Sending and Filtering Python Logs with OpenTelemetry
While support for logging in the OpenTelemetry Python project is listed as 'experimental,' it's completely possible to send logs from your Python application. The Opentelemetry Collector has support for numerous existing logging systems, effectively exporting log data from wherever you were sending logs currently; you can also use the filelog receiver to tail and send logs from files. The only 'experimental' portion of the Python SDK is sending logs directly from code-level instrumentation.
This guide describes how to send logs to the OpenTelemetry Collector, and how to configure the collector to filter and transform your data. If you're using the SigNoz distro of the OpenTelemetry collector, you'll get some filters set by default, but the process and configuration tools remain the same. Default configuration gets you a few details like time and service name, but it’s possible to go much deeper with a relatively simple configuration. It’s also a good idea to check for attributes that may contain Personal Identifying Information (PII) and remove them with filters.

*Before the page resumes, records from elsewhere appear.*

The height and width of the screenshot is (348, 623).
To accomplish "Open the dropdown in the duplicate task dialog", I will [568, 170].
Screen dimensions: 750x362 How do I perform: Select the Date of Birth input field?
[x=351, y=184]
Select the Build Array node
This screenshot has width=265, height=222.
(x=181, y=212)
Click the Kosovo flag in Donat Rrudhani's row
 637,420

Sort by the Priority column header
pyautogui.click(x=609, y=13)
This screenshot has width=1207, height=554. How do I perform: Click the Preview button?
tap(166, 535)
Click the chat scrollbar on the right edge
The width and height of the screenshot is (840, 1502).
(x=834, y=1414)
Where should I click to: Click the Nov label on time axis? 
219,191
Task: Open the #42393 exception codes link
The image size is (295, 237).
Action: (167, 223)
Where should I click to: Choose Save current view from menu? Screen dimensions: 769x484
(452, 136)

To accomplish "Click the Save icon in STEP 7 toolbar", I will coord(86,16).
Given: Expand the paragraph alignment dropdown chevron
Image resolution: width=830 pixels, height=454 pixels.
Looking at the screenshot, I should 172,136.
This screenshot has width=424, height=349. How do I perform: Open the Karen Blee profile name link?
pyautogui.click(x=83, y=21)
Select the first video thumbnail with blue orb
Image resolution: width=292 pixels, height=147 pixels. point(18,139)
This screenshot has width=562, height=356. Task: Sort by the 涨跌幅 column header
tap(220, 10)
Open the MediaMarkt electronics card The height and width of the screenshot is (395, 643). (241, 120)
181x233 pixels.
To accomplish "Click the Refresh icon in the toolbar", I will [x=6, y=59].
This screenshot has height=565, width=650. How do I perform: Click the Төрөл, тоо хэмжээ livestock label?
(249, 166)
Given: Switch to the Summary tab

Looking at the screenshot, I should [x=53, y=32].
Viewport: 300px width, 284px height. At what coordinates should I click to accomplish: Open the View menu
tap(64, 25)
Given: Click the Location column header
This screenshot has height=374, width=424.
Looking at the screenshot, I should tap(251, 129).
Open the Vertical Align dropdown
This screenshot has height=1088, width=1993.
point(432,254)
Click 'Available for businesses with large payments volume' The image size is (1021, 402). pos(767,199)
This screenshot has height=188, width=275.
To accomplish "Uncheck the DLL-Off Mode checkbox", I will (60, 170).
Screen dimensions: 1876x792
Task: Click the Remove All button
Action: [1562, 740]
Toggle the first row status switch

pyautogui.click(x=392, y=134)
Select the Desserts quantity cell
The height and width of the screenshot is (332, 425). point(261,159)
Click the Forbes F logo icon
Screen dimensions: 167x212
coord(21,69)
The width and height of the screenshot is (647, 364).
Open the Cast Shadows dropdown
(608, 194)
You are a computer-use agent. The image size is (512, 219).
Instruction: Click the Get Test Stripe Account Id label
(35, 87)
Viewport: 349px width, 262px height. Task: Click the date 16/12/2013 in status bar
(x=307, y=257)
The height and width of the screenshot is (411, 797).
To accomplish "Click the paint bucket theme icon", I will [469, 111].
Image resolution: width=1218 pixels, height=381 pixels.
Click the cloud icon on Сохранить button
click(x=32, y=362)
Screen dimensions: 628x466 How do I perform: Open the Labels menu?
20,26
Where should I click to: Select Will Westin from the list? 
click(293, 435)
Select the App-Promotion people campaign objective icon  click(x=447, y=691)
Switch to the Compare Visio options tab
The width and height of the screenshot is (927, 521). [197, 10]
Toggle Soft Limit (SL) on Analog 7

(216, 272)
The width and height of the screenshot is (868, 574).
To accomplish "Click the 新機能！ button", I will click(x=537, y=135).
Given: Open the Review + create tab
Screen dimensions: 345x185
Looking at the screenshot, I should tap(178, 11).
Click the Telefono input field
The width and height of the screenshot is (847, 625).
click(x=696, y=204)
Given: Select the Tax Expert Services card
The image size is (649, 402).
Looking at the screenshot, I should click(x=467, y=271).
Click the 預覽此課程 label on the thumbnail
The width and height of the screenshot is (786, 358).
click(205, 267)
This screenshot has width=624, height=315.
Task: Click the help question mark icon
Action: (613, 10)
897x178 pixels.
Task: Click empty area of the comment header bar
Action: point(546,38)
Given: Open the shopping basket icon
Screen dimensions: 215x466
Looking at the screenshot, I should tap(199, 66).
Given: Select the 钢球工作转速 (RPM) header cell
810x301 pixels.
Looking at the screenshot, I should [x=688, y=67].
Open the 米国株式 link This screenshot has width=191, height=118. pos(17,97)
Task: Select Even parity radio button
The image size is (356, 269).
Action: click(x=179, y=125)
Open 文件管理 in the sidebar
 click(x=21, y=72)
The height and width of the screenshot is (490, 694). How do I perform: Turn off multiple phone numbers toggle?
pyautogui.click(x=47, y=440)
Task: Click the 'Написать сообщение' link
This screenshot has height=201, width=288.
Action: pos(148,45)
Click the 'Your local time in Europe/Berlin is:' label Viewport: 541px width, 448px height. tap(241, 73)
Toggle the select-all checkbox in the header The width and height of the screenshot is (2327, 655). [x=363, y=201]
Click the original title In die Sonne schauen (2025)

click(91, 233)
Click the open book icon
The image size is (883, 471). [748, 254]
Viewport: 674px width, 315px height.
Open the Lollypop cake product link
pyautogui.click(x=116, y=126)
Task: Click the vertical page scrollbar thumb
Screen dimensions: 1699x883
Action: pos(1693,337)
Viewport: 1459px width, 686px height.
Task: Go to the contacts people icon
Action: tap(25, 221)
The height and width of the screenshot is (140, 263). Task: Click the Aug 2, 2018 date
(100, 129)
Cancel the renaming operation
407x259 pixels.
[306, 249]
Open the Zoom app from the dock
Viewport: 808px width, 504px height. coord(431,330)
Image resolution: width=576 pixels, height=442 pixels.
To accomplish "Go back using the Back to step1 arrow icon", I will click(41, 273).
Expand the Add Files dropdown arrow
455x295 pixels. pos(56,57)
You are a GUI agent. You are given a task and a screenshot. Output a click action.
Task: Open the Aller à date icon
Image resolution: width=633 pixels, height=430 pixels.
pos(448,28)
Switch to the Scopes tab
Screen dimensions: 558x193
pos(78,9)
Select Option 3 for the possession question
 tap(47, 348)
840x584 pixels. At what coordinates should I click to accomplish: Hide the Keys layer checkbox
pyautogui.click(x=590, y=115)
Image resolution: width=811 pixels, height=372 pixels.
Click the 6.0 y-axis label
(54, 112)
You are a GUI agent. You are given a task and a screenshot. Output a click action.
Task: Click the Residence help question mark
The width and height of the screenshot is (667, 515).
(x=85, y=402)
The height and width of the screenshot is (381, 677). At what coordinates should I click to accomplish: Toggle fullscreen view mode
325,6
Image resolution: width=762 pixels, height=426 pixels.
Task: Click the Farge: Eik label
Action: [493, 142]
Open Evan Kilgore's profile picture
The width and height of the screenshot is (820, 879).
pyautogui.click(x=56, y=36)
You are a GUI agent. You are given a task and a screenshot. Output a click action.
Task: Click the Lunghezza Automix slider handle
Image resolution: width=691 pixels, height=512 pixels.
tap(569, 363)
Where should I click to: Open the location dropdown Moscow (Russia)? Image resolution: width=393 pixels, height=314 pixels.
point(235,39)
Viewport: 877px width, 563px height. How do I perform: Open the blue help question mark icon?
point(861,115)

Logs, one of the three signals of OpenTelemetry
OpenTelemetry is designed to make it easy for engineers to gather a complete Observability picture of their application. OpenTelemetry focuses on three main signals: traces, metrics, and logs.
- Traces: Traces provide a detailed view of the path that a request takes through an application. They allow developers to see where time is being spent, where bottlenecks are occurring, and how different services are interacting. Traces are made of time spans or just 'spans' that record time elapsed on a single service or method.
- Metrics: Metrics are numerical values that are recorded over time, providing a way to measure the behavior of systems. They can include values like error rates, response times, and system resource utilization.
- Logs: Logs are textual or binary records generated by components in the system. They provide detailed contextual information about what the system is doing at any given time, and they can be correlated with trace and metric data to provide a comprehensive view of system behavior.
Critically, while logs have often been considered a data stream separate from tracing and metrics, OpenTelemetry focuses on the correlation between all three signals. While the rest of this tutorial will purely cover sending logs, it's important to note that, as the OpenTelemetry project becomes more mature, Logs will be more integrated into the complete observability picture. In the future every trace will come with context information that connects it to the appropriate logs, and most logs will include a 'trace context' that shows what request was being handled at the time.
I. Instrument your python application
While you don't have to report any traces or metrics to be able to send logs, you will need to add OpenTelemetry dependencies to your project, and run the OpenTelemetry agent.
Logging can be sent from an application that has been automatically instrumented with the opentelemetry-bootstrap
command, and there is support for most major Python frameworks to send extensive tracing and metric data without any modification of your code. However, automatic instrumentation will not send any logs, so you'll still need to add code to send logs, or export logs directly to the collector as described in section II.
Alternatively, you can manually add OpenTelemetry to your application along with the code to create an export path for your logger to OpenTelemetry. This exporter will use the OpenTelemetry Protocl (OTLP) to send logs to your collector. In the example application code below, this manual process was used.
You will need a collector
This guide won't show in detail how to install the OpenTelemetry collector, suffice to say that you'll need a collector available to send data. Though in a pinch you can send data to a console, it's possible to run a local collector as a docker image, or you can install SigNoz and get both an OpenTelemetry collector, data store, and observability dashboard. This guide will assume that your collector is available to receive at localhost:4317
.
II. Send Logs
The majority of production applications using OpenTelemetry adopted the standard sometime after they were first architected. As such the most common use case is routing an existing log pipeline to the OpenTelemetry collector. This is mainly accomplished with the Bridge API; intended to connect existing logging with OpenTelemetry. It can be used together with existing logging libraries to automatically inject the trace context in the emitted logs, and provide an easy way to send the logs via OTLP.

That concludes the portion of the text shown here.